Bahwasanya sikap melayani tanpa dilandasi oleh kasih, tanpa disemangati oleh kerendahan hati akan menjadi sangat berat. Melayani adalah mengasihi. Melayani adalah memberikan apa yang kita miliki : harta, waktu, perhatian, kehormatan, gengsi, … pada orang lain. Kita dituntut untuk berani menyangkal diri kita, berani meninggalkan kenikmatan dan kenyamanan kita. Kita diberikan teladan lebih jauh lagi … Kita yang adalah anak-anak Allah, pewaris Surga, mau mengosongkan diri dan mengambil rupa sabagai hamba.
Kelihatannya saling membasuh kaki adalah suatu tindakan yang mudah dan sederhana. Apakah kita sanggup mulai mempraktekkannya di dalam keluarga kita ? Suami membasuh kaki isteri.
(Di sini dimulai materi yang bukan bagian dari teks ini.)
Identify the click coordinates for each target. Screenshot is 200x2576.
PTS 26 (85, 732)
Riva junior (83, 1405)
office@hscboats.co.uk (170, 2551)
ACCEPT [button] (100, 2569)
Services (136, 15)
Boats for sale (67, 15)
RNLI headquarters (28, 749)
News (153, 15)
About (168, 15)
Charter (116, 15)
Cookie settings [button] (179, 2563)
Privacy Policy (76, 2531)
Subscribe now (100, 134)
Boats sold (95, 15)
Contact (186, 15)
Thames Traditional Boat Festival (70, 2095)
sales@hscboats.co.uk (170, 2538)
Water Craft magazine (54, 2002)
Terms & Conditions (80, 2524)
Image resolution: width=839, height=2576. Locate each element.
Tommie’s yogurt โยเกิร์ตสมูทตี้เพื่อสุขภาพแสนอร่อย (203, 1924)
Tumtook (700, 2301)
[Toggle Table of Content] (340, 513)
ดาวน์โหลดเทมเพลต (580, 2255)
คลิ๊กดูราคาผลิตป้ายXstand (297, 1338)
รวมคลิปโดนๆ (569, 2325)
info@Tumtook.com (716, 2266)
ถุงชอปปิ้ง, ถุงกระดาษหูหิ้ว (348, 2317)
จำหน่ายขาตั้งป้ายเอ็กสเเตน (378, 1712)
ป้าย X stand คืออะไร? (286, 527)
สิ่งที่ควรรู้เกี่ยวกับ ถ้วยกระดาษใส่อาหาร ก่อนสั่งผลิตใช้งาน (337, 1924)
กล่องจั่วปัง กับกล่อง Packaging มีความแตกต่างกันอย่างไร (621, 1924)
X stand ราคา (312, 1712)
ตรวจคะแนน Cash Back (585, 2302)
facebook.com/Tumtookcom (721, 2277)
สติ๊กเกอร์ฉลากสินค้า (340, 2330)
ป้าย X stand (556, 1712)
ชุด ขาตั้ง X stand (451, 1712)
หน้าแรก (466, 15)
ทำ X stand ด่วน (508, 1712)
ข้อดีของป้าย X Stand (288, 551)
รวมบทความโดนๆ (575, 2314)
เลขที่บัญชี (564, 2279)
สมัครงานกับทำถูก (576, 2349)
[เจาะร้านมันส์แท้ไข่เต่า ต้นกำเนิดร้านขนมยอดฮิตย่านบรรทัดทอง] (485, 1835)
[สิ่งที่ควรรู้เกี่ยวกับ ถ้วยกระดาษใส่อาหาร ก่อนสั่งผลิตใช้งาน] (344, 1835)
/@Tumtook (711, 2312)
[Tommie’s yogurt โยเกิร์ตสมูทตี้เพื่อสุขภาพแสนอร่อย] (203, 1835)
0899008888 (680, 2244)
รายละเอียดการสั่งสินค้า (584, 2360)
Isteri membasuh kaki suami. Orang tua membasuh kaki anak-anak, Anak-anak membasuh kaki orang tua. Kita nyatakan semangat saling melayani di dalam keluarga. Bila ternyata berhasil dilakukan di dalam keluarga, tentu saja kita bisa ditingkatkan ke relasi yang lebih luas : Saling membasuh kaki antar warga lingkungan, antar pengurus gereja.
Demikianlah, setiap kali kita mengikuti perayaan Kamis Putih Sabda Yesus pada kita : “Perintah baru terimalah, supaya kamu saling mengasihi. Seperti Aku mengasihi kamu, sabda Tuhan” hendaknya tidak saja terngiang sebagai lagu, melainkan sebagai semangat baru untuk saling melayani di dalam keluarga dan antar warga lingkungan.